Il y a des morceaux qu’on croise sans les chercher, glissés au milieu d’un EP qu’on avait ouvert pour une tout autre raison, et qui finissent par squatter la tête plus longtemps que prévu. Water Boycotter, c’est exactement ce genre de rencontre. Deux minutes seize de Chill Bump, planquées en piste 4 de Starting From Scratch, sorti en 2012. Pas un tube, pas un single, juste un petit bout de disque qui fait ce qu’il a à faire sans lever la main pour se faire remarquer.
Chill Bump, le duo qui n’a jamais couru après le bruit
Pour ceux qui débarquent : Chill Bump, c’est l’histoire de deux potes de lycée qui avaient chacun tenté leur carrière solo avant de se rendre compte que ça marchait mieux à deux. Miscellaneous au micro, emcee américain à la plume précise, et Bankal aux machines, beatmaker français basé à Tours. Formé en 2010, le duo construit patiemment son univers EP après EP, quelque part entre le boom-bap old school, l’électronique expérimentale et une bonne dose de soul samplée avec soin. Le genre de son qui a suffisamment convaincu Wax Tailor et C2C pour leur ouvrir la scène, ce qui n’est déjà pas rien dans le petit monde du hip-hop instrumental hexagonal.

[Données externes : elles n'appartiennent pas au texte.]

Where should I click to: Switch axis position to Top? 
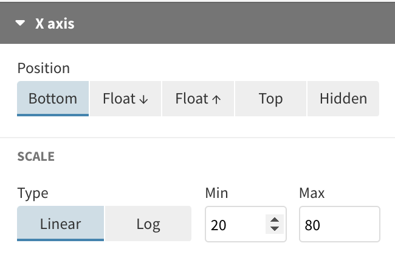tap(270, 98)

Starting From Scratch, l’EP qui porte bien son nom
Starting From Scratch sort en 2012 et fait ce que son titre annonce : ça recommence à zéro, ça pose les bases, ça teste des textures. C’est le genre de disque qu’on écoute aujourd’hui avec un œil différent, en sachant ce que Chill Bump allait devenir juste après avec des projets plus ambitieux comme Ego Trip. Ici, on est encore dans la phase artisanale, la maquette qui sent bon le home studio et les samples chinés avec patience.
Water Boycotter, deux minutes qui ne cherchent pas à convaincre
Avec sa durée courte et sa position en milieu de tracklist, Water Boycotter a tout du morceau de transition, de ces pièces qu’un duo pose entre deux titres plus frontaux pour respirer, changer de texture, laisser l’auditeur digérer ce qui précède avant d’attaquer la suite. C’est typiquement le genre de format qu’affectionne la scène trip-hop et boom-bap instrumental dont Chill Bump se réclame : un titre qui ne cherche pas à cocher toutes les cases d’un morceau « complet », mais à installer une ambiance, une respiration, un moment suspendu dans le déroulé du disque.
Le titre en lui-même a ce petit côté absurde et pince-sans-rire qu’on retrouve souvent chez les duos hip-hop qui ne se prennent pas trop au sérieux dans leurs intitulés, tout en gardant une exigence sonore réelle derrière. Un « boycotteur d’eau », ça ne veut rigoureusement rien dire, et c’est justement ce qui fait sourire : la promesse n’est pas dans le sens littéral du titre, elle est dans la texture du morceau lui-même.
Pourquoi creuser un titre aussi confidentiel
Parce que c’est précisément ce genre de morceau qui raconte le mieux la trajectoire d’un groupe. Pas le single qui cartonne, pas le morceau qu’on ressort pour l’interview promo, mais la petite pièce discrète d’un EP de développement, qui contient déjà en germe tout ce qui fera la patte du duo plus tard : la précision du sample, le refus de la facilité, l’attention portée à l’espace entre les notes. Aller chercher Water Boycotter aujourd’hui, c’est un peu se donner le plaisir d’écouter Chill Bump avant que Chill Bump ne sache complètement ce qu’il allait devenir.